_数据记录_

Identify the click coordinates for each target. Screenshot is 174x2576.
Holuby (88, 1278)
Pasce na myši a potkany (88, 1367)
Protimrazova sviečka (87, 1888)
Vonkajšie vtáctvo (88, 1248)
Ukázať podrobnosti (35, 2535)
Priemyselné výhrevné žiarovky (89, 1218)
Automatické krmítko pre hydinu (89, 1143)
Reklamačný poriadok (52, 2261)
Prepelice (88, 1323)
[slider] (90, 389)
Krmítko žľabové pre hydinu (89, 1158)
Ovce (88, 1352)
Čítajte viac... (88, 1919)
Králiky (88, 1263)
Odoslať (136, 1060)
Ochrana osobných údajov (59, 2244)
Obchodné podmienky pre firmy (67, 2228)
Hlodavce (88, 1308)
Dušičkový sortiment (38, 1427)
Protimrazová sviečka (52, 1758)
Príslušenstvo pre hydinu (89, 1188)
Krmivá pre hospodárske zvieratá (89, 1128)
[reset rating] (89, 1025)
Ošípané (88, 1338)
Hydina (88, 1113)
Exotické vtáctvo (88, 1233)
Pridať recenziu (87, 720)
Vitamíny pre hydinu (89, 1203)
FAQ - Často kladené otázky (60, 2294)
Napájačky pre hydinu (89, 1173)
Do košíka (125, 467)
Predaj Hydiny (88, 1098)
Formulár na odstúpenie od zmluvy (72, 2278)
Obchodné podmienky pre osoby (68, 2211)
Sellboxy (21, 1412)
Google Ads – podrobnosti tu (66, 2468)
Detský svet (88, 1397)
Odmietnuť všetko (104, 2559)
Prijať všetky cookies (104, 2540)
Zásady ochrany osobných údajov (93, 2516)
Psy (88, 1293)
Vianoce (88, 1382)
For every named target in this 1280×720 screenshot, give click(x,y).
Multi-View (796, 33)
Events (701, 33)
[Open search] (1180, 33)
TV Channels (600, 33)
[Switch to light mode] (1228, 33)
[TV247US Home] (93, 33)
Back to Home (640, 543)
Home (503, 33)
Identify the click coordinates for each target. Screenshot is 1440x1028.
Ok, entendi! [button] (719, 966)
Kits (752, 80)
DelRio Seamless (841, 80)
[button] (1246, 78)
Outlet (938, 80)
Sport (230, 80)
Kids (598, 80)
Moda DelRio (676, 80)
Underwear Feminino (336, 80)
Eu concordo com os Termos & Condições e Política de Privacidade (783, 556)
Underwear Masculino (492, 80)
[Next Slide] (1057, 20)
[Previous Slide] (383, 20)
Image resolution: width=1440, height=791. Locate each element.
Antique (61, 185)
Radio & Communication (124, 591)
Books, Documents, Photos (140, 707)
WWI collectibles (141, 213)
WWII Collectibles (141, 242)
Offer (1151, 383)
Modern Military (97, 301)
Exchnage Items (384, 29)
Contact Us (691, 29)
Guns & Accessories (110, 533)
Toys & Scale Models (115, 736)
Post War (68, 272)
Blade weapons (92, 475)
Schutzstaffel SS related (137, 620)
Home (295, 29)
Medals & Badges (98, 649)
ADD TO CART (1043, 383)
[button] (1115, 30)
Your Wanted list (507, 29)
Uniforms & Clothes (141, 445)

_输出内容_
请把上面的全部记录改写为一个 JSON 字符串列表，每一行对应一个字符串，空行略去。

_参考解答_
[
  "Identify the click coordinates for each target. Screenshot is 174x2576.",
  "Holuby (88, 1278)",
  "Pasce na myši a potkany (88, 1367)",
  "Protimrazova sviečka (87, 1888)",
  "Vonkajšie vtáctvo (88, 1248)",
  "Ukázať podrobnosti (35, 2535)",
  "Priemyselné výhrevné žiarovky (89, 1218)",
  "Automatické krmítko pre hydinu (89, 1143)",
  "Reklamačný poriadok (52, 2261)",
  "Prepelice (88, 1323)",
  "[slider] (90, 389)",
  "Krmítko žľabové pre hydinu (89, 1158)",
  "Ovce (88, 1352)",
  "Čítajte viac... (88, 1919)",
  "Králiky (88, 1263)",
  "Odoslať (136, 1060)",
  "Ochrana osobných údajov (59, 2244)",
  "Obchodné podmienky pre firmy (67, 2228)",
  "Hlodavce (88, 1308)",
  "Dušičkový sortiment (38, 1427)",
  "Protimrazová sviečka (52, 1758)",
  "Príslušenstvo pre hydinu (89, 1188)",
  "Krmivá pre hospodárske zvieratá (89, 1128)",
  "[reset rating] (89, 1025)",
  "Ošípané (88, 1338)",
  "Hydina (88, 1113)",
  "Exotické vtáctvo (88, 1233)",
  "Pridať recenziu (87, 720)",
  "Vitamíny pre hydinu (89, 1203)",
  "FAQ - Často kladené otázky (60, 2294)",
  "Napájačky pre hydinu (89, 1173)",
  "Do košíka (125, 467)",
  "Predaj Hydiny (88, 1098)",
  "Formulár na odstúpenie od zmluvy (72, 2278)",
  "Obchodné podmienky pre osoby (68, 2211)",
  "Sellboxy (21, 1412)",
  "Google Ads – podrobnosti tu (66, 2468)",
  "Detský svet (88, 1397)",
  "Odmietnuť všetko (104, 2559)",
  "Prijať všetky cookies (104, 2540)",
  "Zásady ochrany osobných údajov (93, 2516)",
  "Psy (88, 1293)",
  "Vianoce (88, 1382)",
  "For every named target in this 1280×720 screenshot, give click(x,y).",
  "Multi-View (796, 33)",
  "Events (701, 33)",
  "[Open search] (1180, 33)",
  "TV Channels (600, 33)",
  "[Switch to light mode] (1228, 33)",
  "[TV247US Home] (93, 33)",
  "Back to Home (640, 543)",
  "Home (503, 33)",
  "Identify the click coordinates for each target. Screenshot is 1440x1028.",
  "Ok, entendi! [button] (719, 966)",
  "Kits (752, 80)",
  "DelRio Seamless (841, 80)",
  "[button] (1246, 78)",
  "Outlet (938, 80)",
  "Sport (230, 80)",
  "Kids (598, 80)",
  "Moda DelRio (676, 80)",
  "Underwear Feminino (336, 80)",
  "Eu concordo com os Termos & Condições e Política de Privacidade (783, 556)",
  "Underwear Masculino (492, 80)",
  "[Next Slide] (1057, 20)",
  "[Previous Slide] (383, 20)",
  "Image resolution: width=1440, height=791. Locate each element.",
  "Antique (61, 185)",
  "Radio & Communication (124, 591)",
  "Books, Documents, Photos (140, 707)",
  "WWI collectibles (141, 213)",
  "WWII Collectibles (141, 242)",
  "Offer (1151, 383)",
  "Modern Military (97, 301)",
  "Exchnage Items (384, 29)",
  "Contact Us (691, 29)",
  "Guns & Accessories (110, 533)",
  "Toys & Scale Models (115, 736)",
  "Post War (68, 272)",
  "Blade weapons (92, 475)",
  "Schutzstaffel SS related (137, 620)",
  "Home (295, 29)",
  "Medals & Badges (98, 649)",
  "ADD TO CART (1043, 383)",
  "[button] (1115, 30)",
  "Your Wanted list (507, 29)",
  "Uniforms & Clothes (141, 445)"
]